**WORK INSTRUCTIONS**:
Retype the line with "Task: Open 设 settings for 深市超赢分类统计" exactly. Then retype every line after it through the end of the entries below, and nothing more, leaving out pictures.
· · ·
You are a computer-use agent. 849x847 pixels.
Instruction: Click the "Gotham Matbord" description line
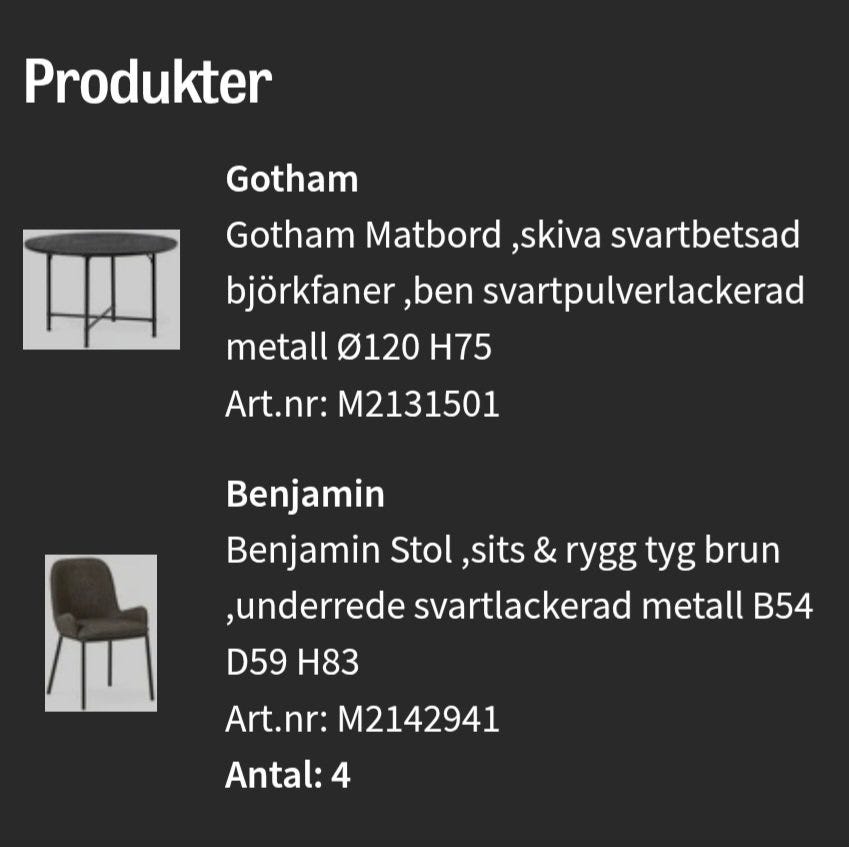point(513,236)
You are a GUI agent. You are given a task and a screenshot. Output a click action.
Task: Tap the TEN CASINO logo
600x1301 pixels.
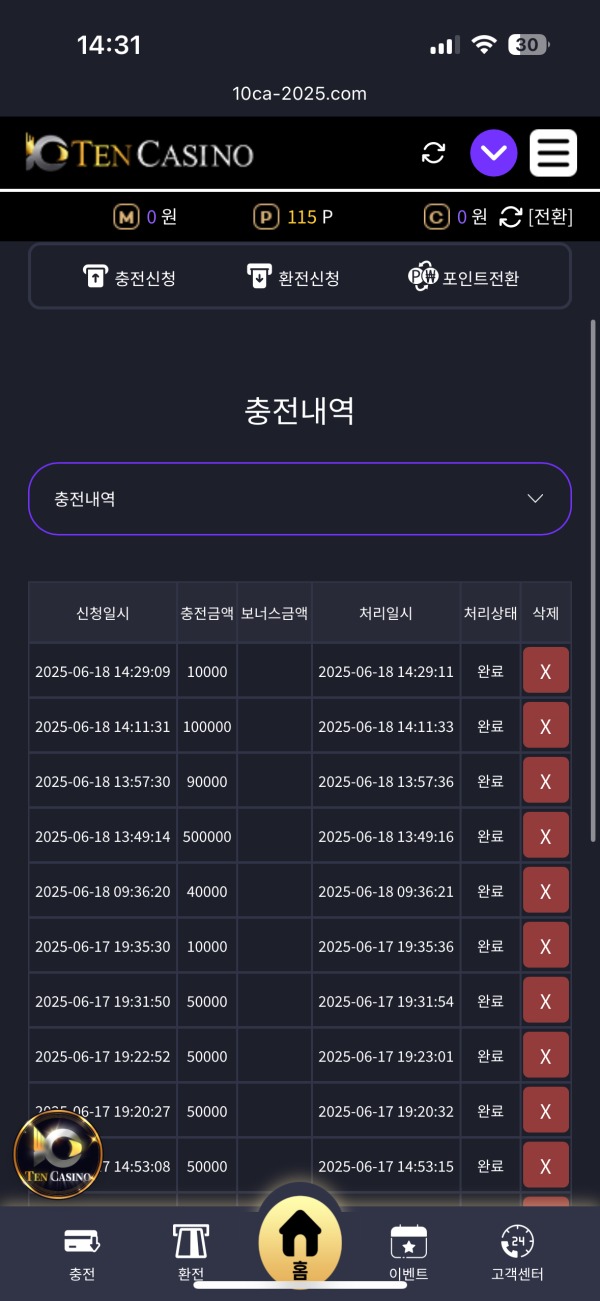tap(138, 152)
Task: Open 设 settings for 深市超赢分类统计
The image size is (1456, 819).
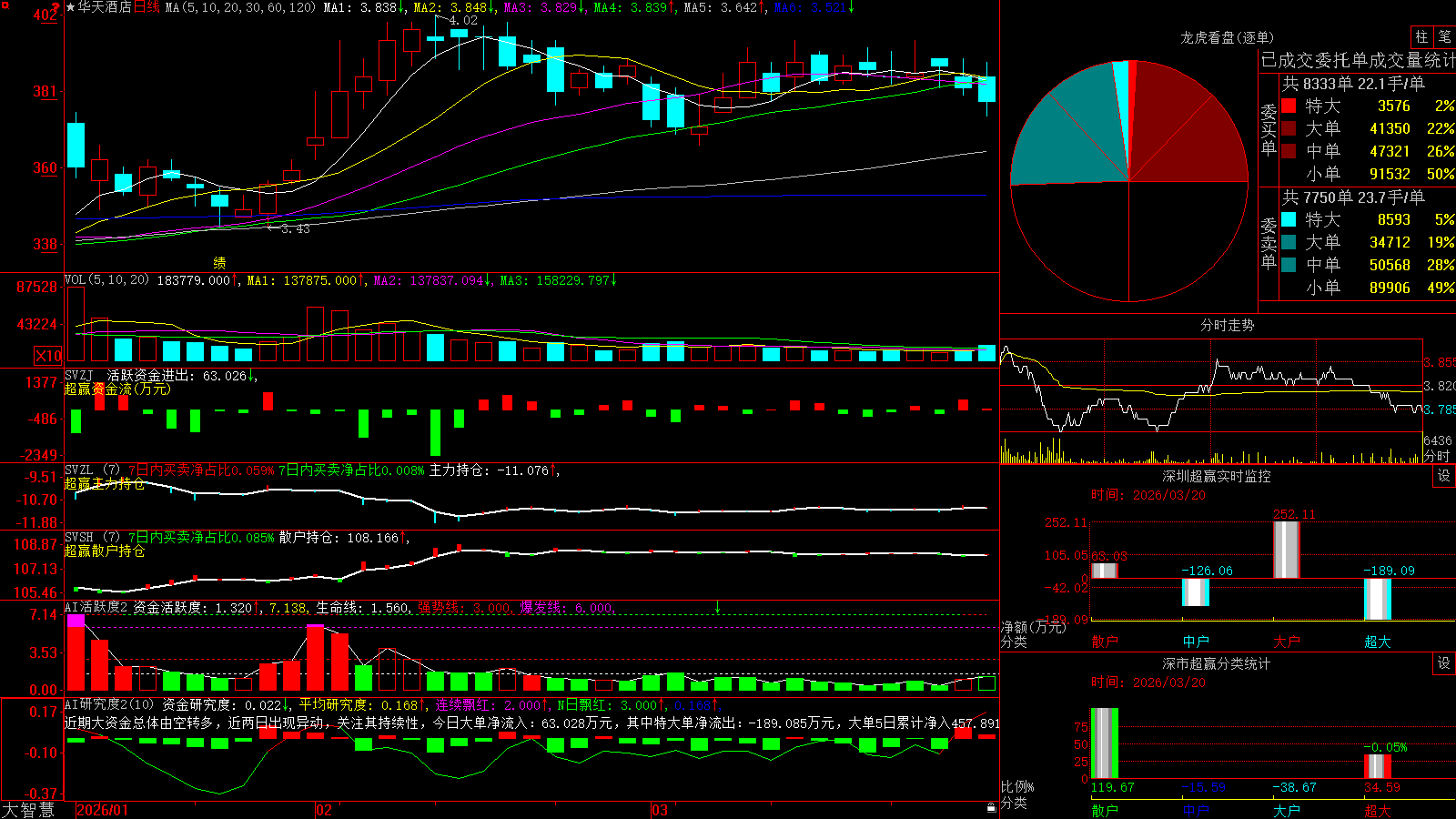Action: (x=1444, y=663)
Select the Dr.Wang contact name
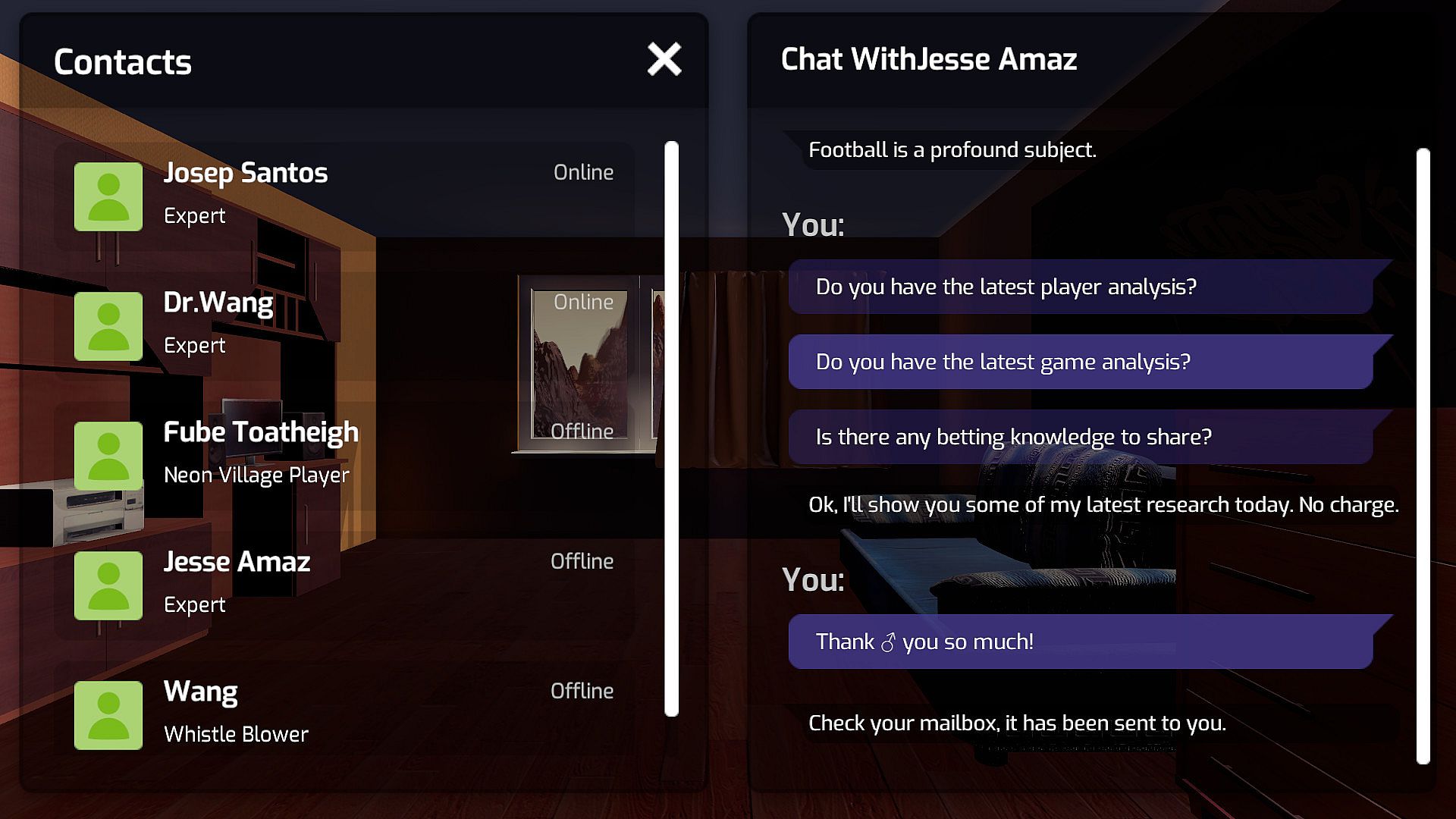This screenshot has width=1456, height=819. (x=218, y=303)
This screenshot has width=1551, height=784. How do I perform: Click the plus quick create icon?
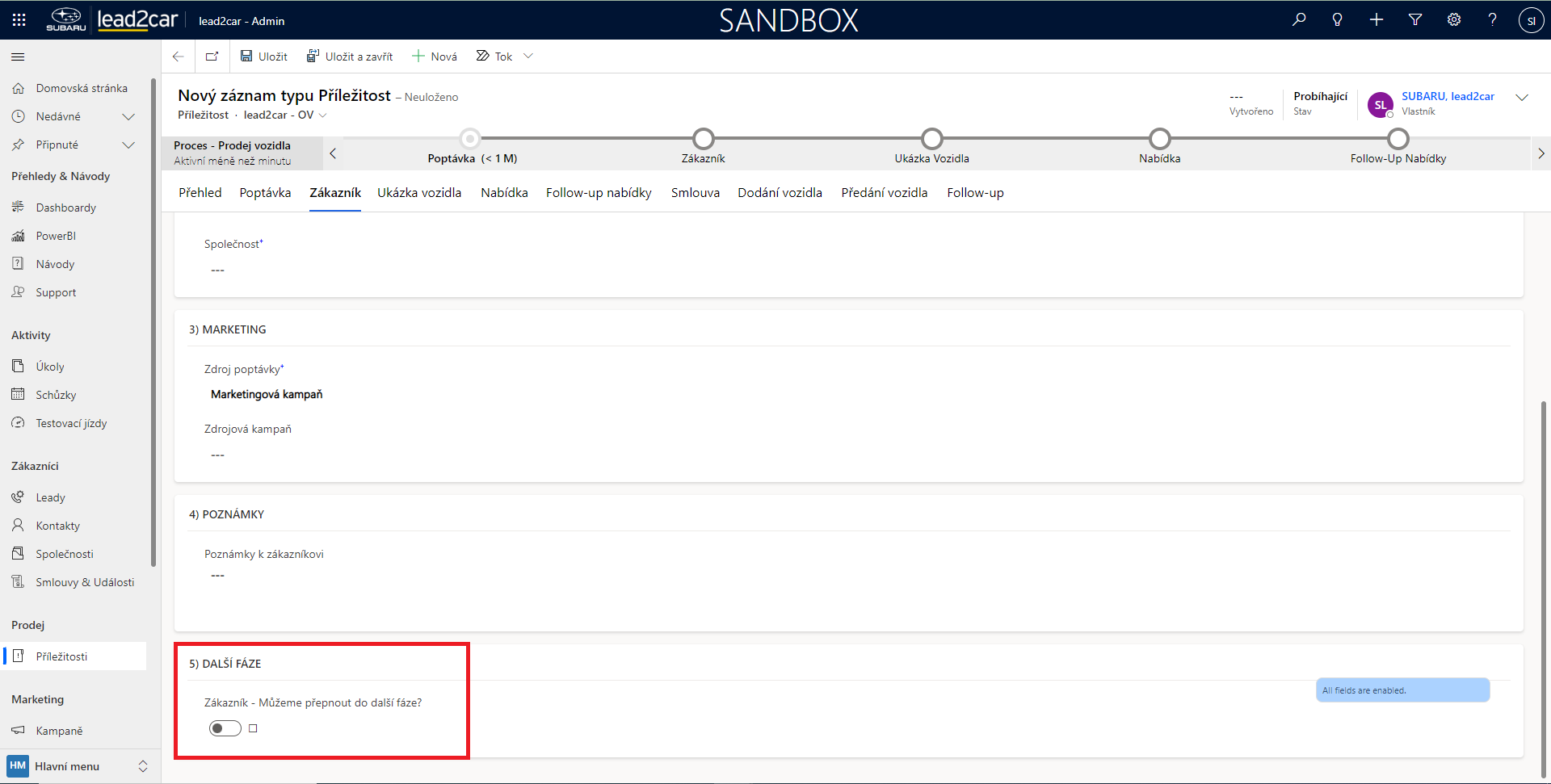1377,19
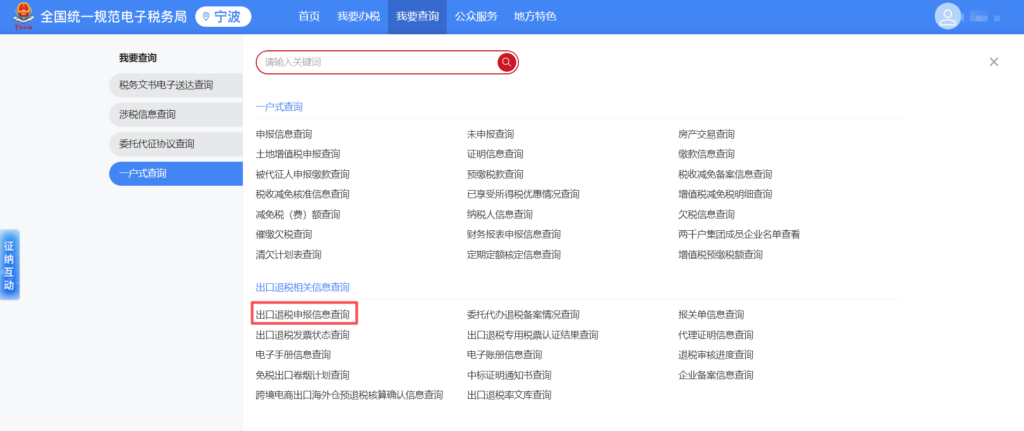Open the 宁波 location selector
Screen dimensions: 1024x431
click(x=223, y=17)
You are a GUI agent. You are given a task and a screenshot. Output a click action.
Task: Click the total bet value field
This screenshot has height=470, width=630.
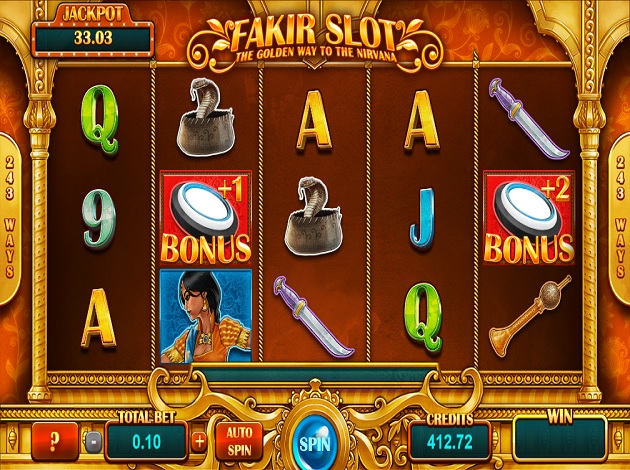click(x=146, y=442)
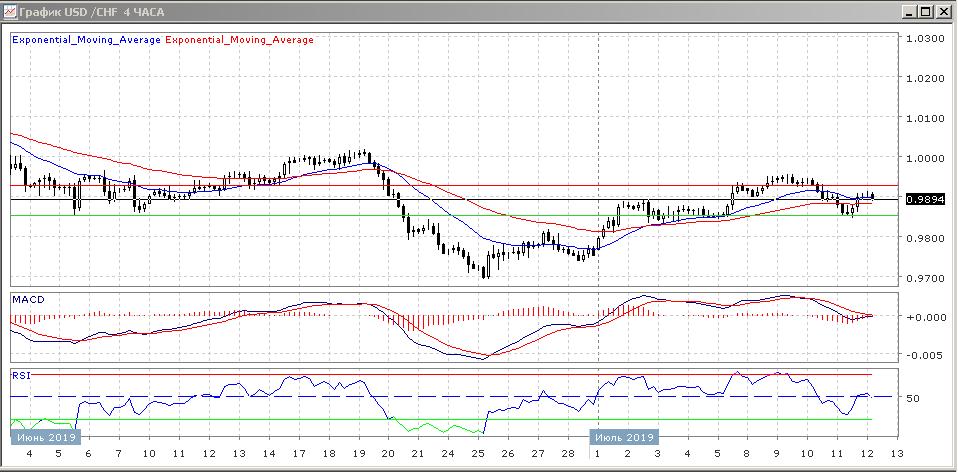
· · ·
**RESULT FOR THIS TASK**:
Task: Open 设 settings for 深市超赢分类统计
The image size is (1456, 819).
Action: (x=1444, y=663)
Select the Dr.Wang contact name
This screenshot has width=1456, height=819. (x=218, y=303)
This screenshot has width=1551, height=784. How do I perform: Click the plus quick create icon?
1377,19
Open the 宁波 location selector
Screen dimensions: 1024x431
click(x=223, y=17)
You are a GUI agent. You are given a task and a screenshot. Output a click action.
Task: Click the total bet value field
This screenshot has height=470, width=630.
click(x=146, y=442)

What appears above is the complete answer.